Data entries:
▼

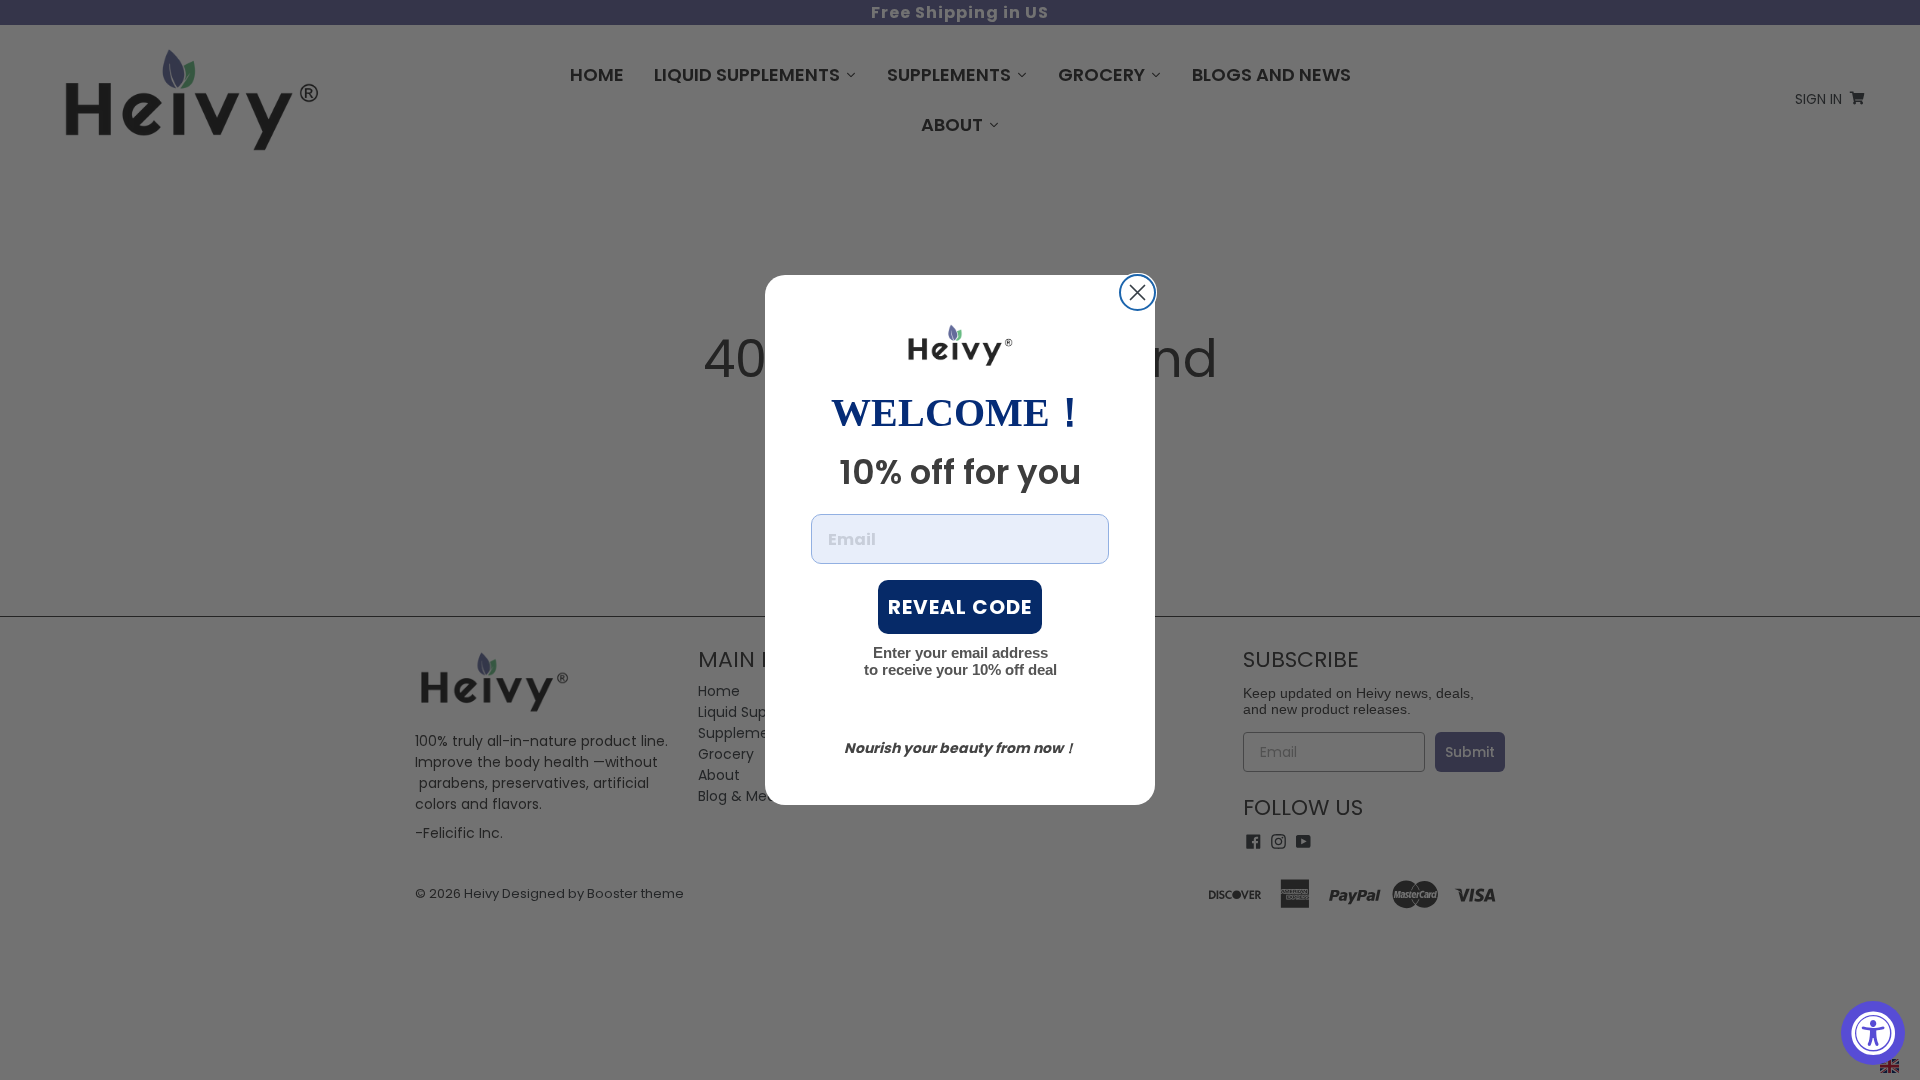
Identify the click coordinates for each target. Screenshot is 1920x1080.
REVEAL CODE (960, 607)
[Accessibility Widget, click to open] (1873, 1033)
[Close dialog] (1137, 292)
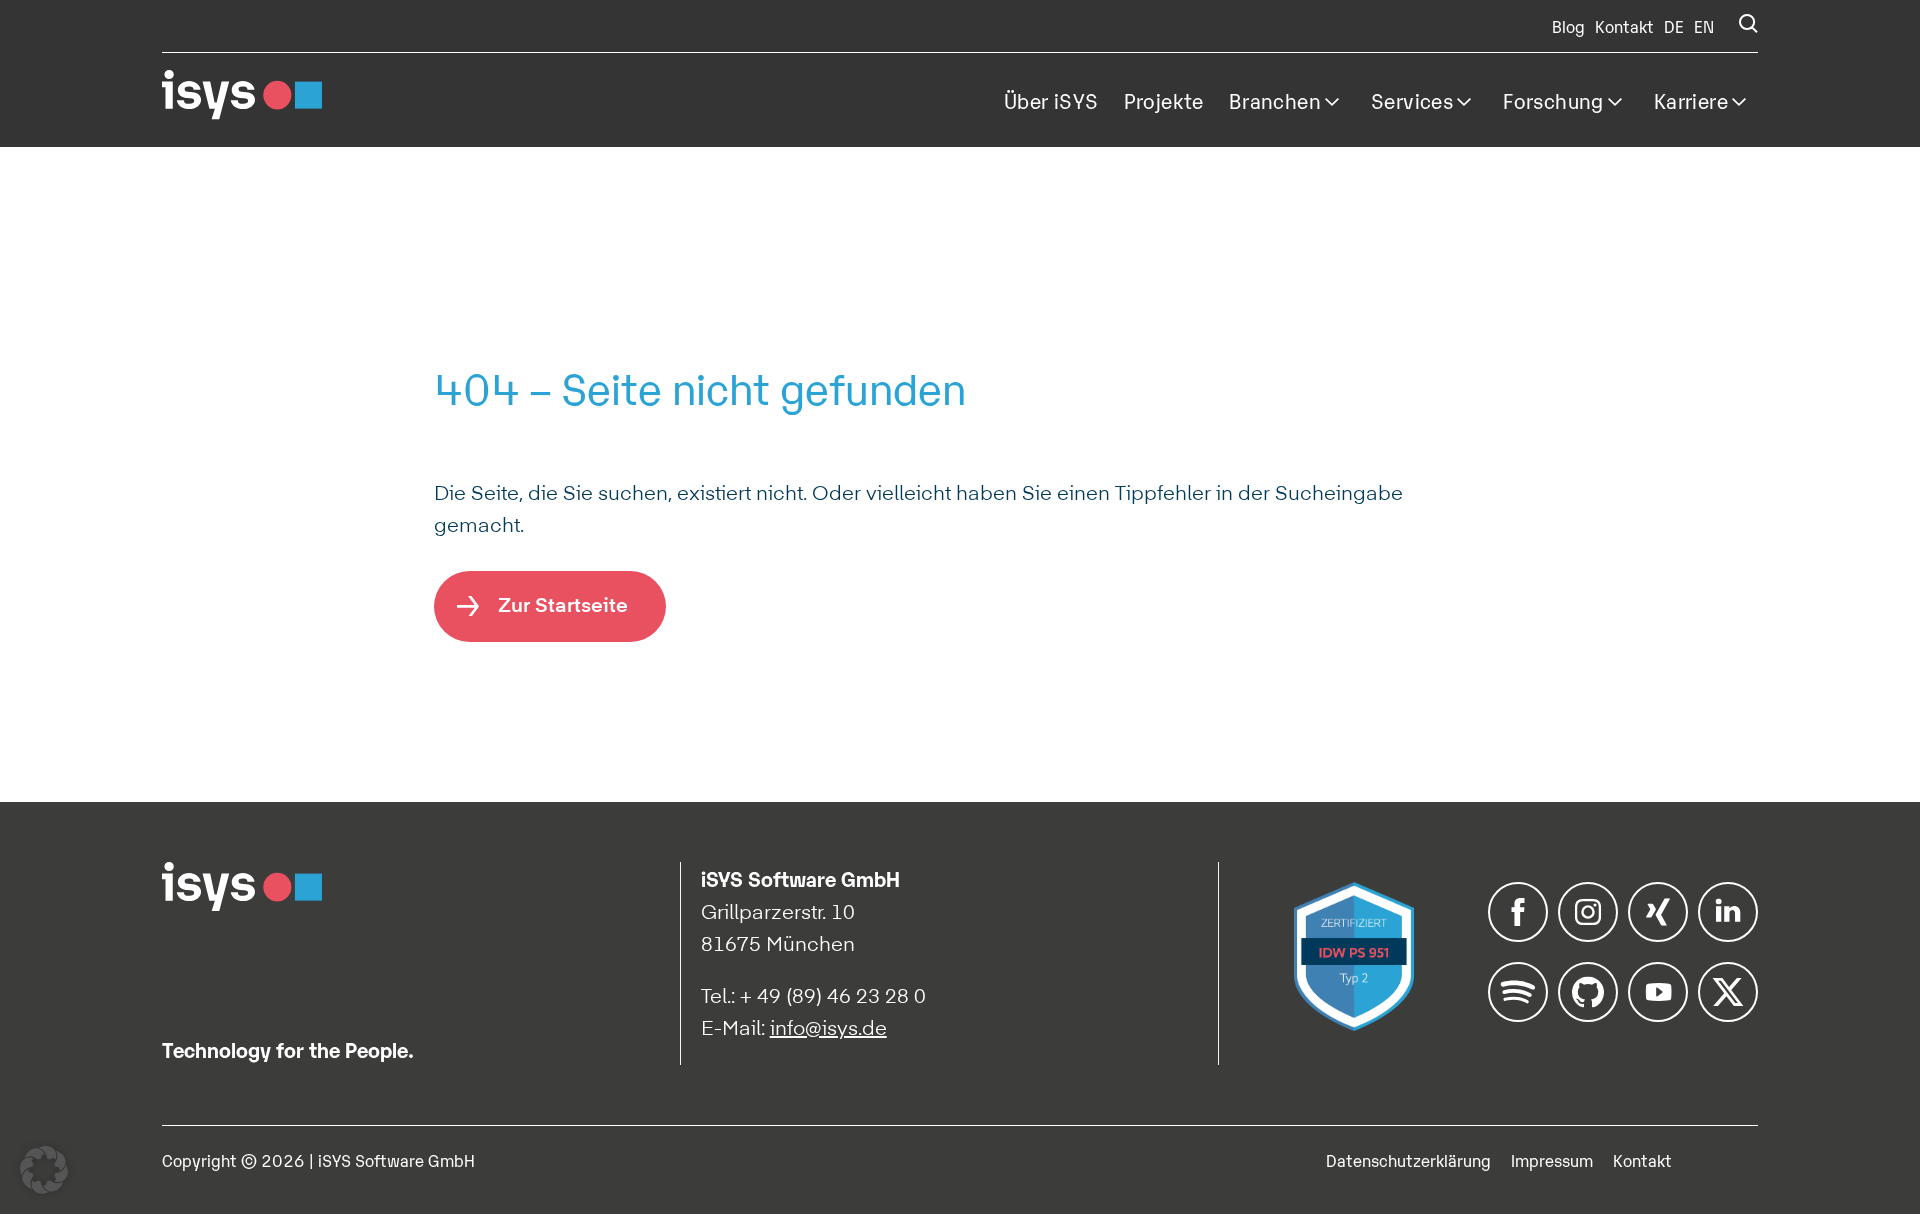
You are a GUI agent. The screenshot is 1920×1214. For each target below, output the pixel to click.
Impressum (1552, 1160)
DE (1674, 26)
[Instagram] (1588, 935)
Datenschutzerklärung (1408, 1160)
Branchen (1275, 100)
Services (1412, 100)
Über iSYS (1051, 100)
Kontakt (1624, 26)
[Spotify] (1518, 1015)
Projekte (1164, 100)
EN (1704, 26)
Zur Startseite (563, 604)
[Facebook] (1518, 935)
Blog (1568, 26)
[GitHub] (1588, 1015)
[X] (1728, 1015)
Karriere (1691, 100)
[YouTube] (1658, 1015)
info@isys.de (828, 1028)
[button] (44, 1170)
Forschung (1553, 100)
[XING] (1658, 935)
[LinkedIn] (1728, 935)
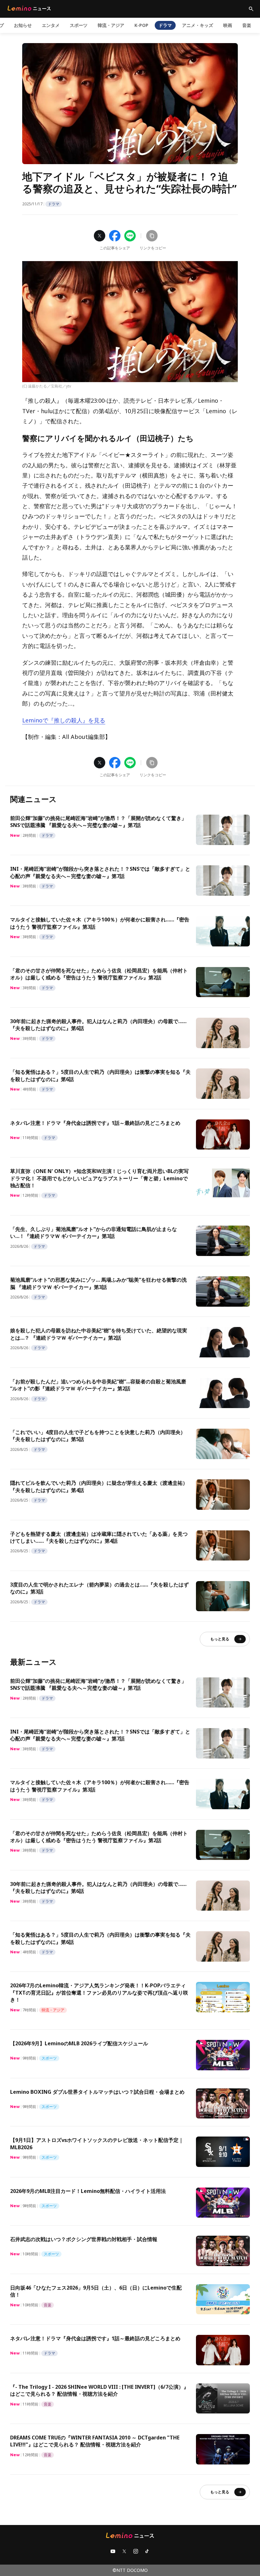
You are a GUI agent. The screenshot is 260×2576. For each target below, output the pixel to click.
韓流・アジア (111, 25)
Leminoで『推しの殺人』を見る (63, 720)
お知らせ (23, 25)
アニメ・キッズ (197, 25)
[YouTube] (113, 2551)
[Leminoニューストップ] (29, 8)
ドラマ (165, 25)
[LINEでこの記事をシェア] (130, 235)
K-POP (141, 25)
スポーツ (79, 25)
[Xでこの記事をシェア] (99, 235)
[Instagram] (135, 2551)
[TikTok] (147, 2551)
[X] (124, 2551)
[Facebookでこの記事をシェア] (114, 235)
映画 (227, 25)
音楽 (246, 25)
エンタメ (51, 25)
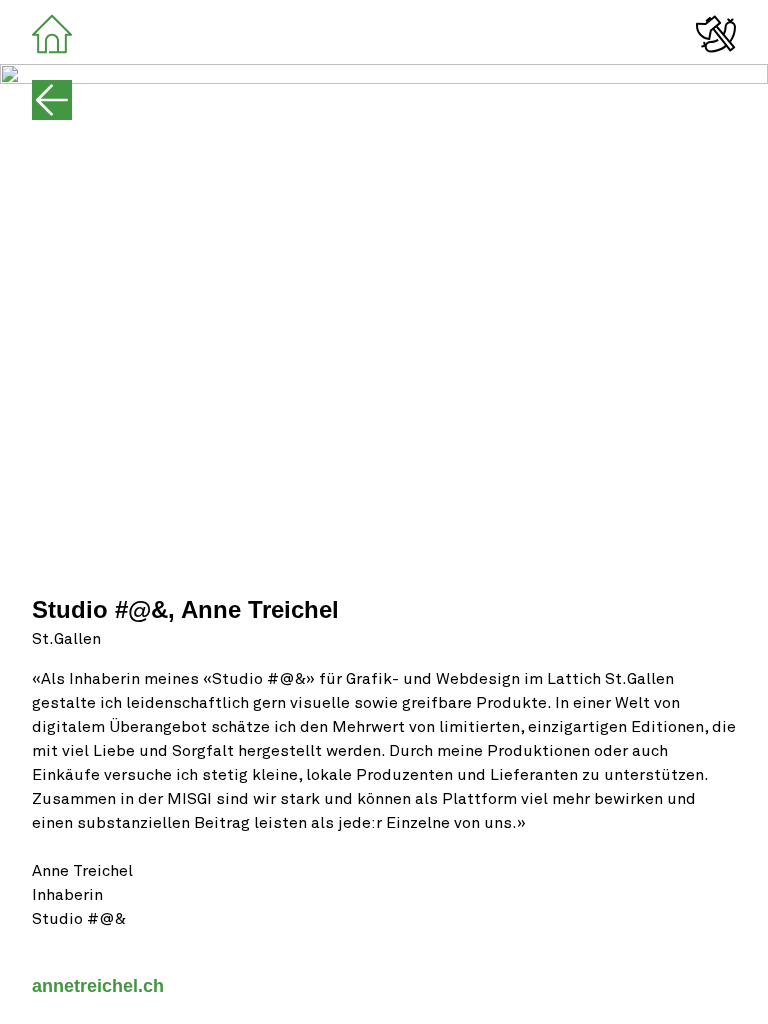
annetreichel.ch (98, 986)
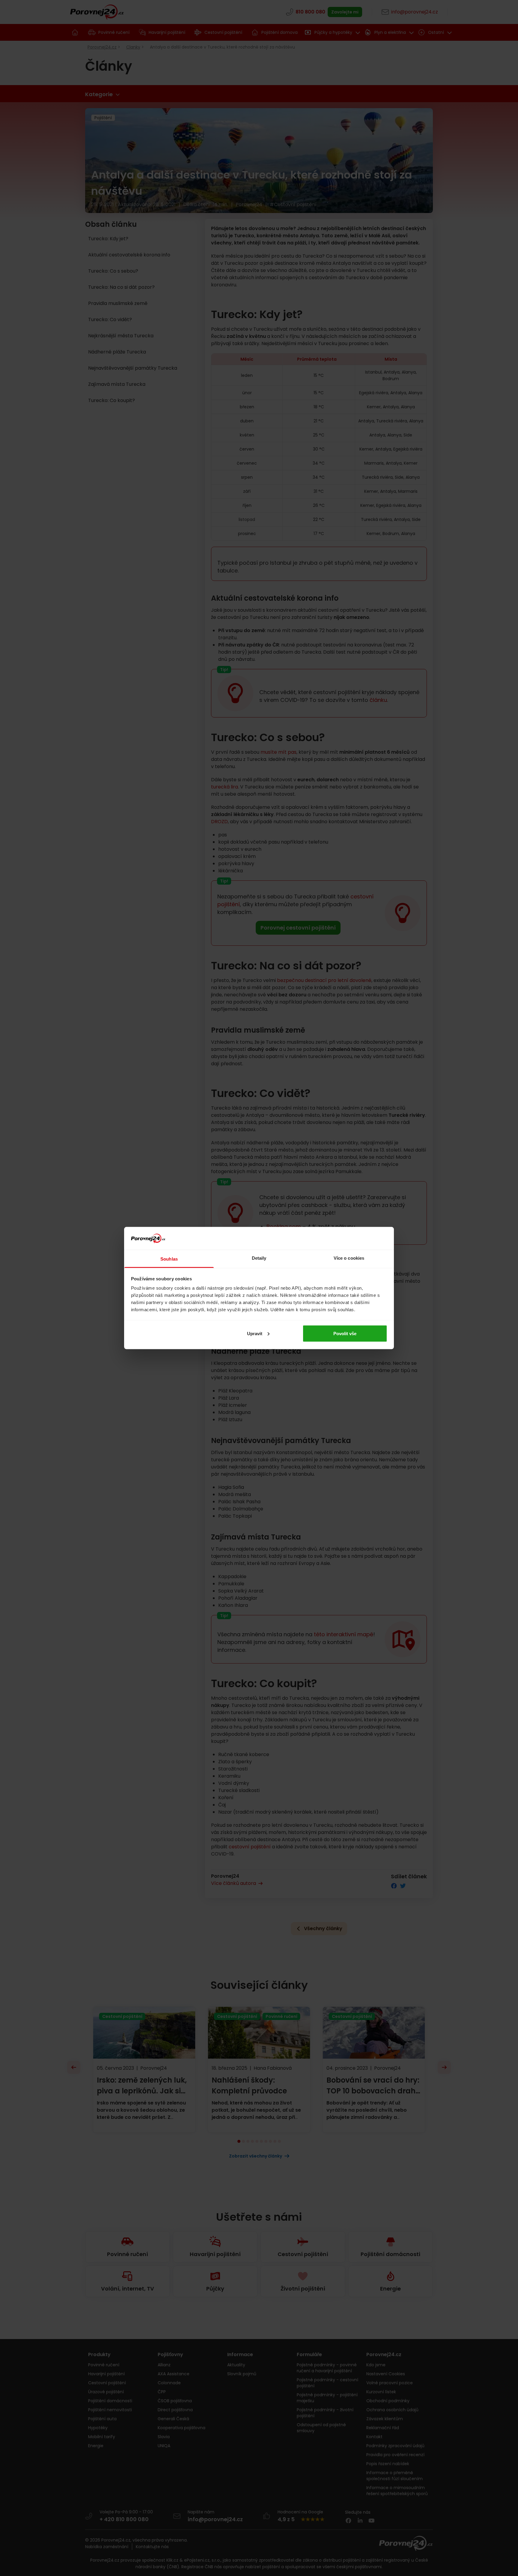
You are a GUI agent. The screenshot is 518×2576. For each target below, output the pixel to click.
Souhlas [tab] (169, 1258)
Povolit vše (344, 1333)
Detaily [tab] (259, 1258)
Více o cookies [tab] (349, 1258)
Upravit (254, 1333)
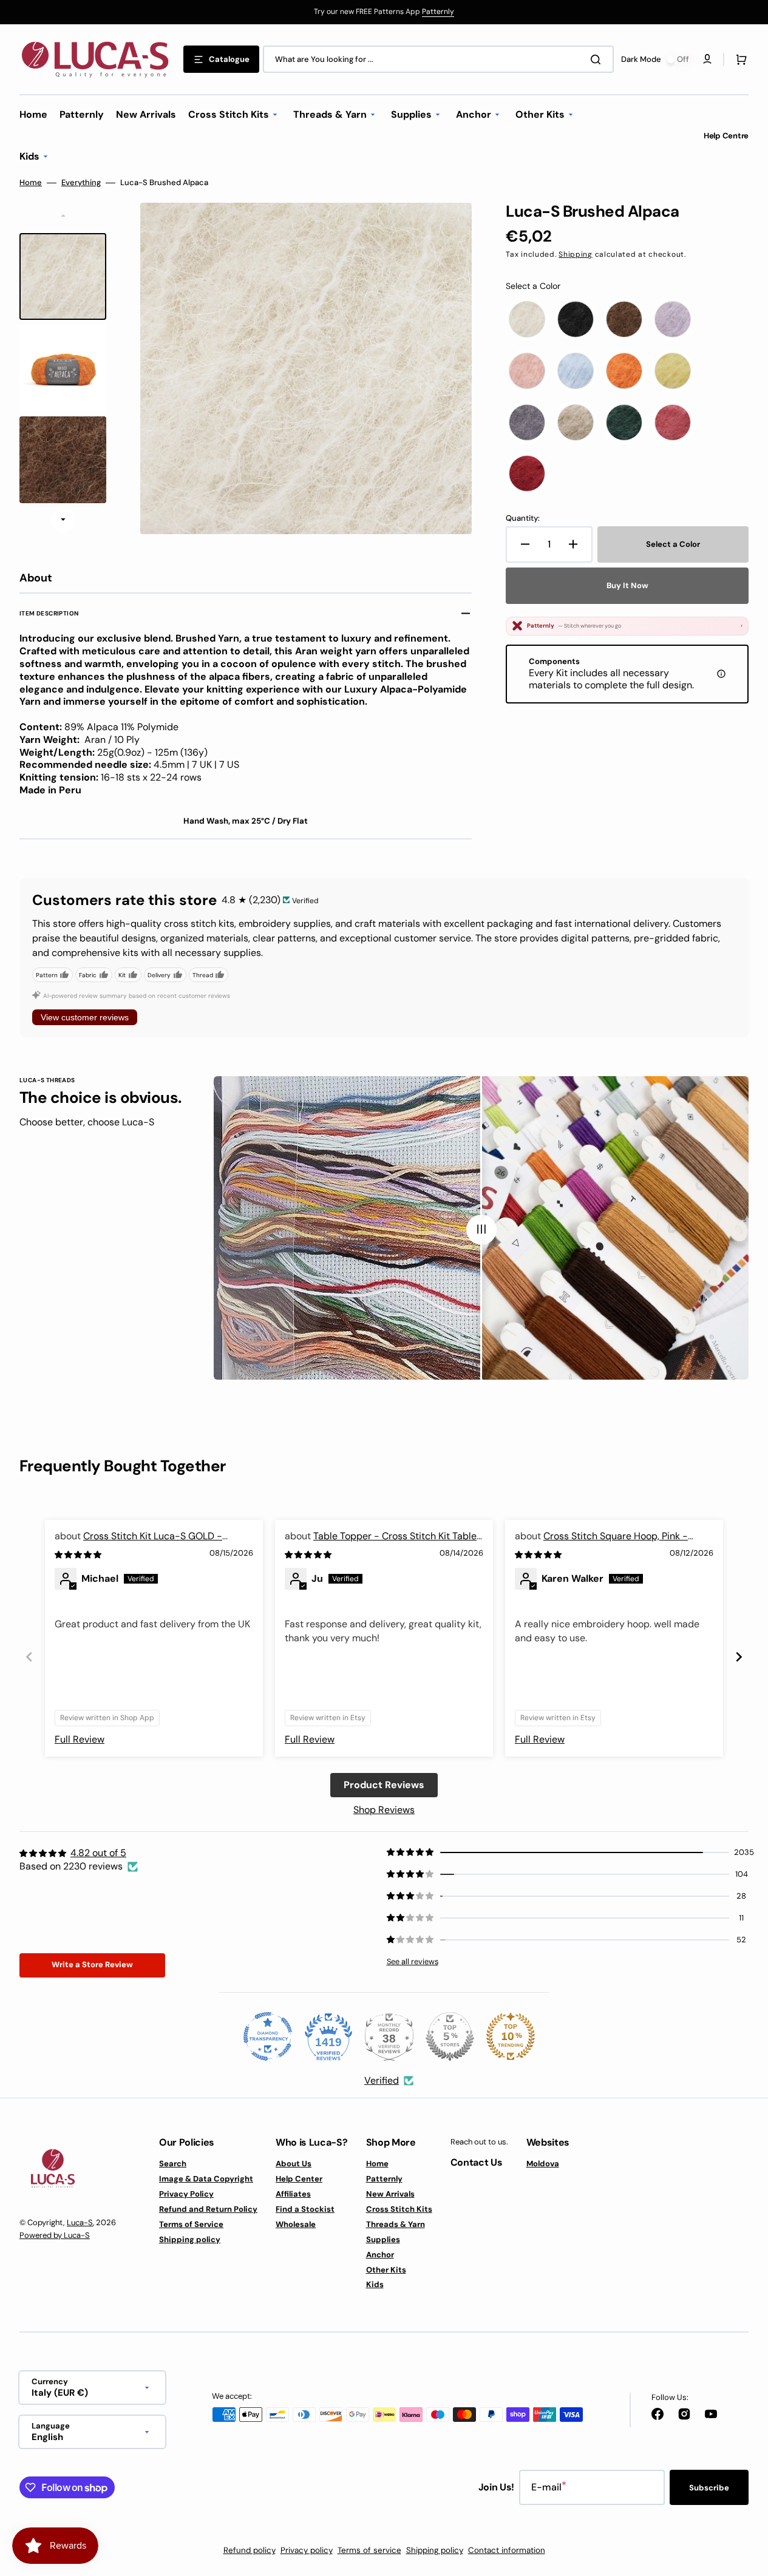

▲

◆ ASSIGNED TASK:
Copy out each line from the preceding entries that mentions the word "pixel".

◆ ANSWER SPACE:
You are a GUI agent. The screenshot is 1920×1214. For each target below, output the pixel to click.
You are a GUI agent. The screenshot is 260×2576. For each target below, output the pixel to click.
You are a GUI agent. The screenshot is 518×2576. For each target below, output the pixel to click.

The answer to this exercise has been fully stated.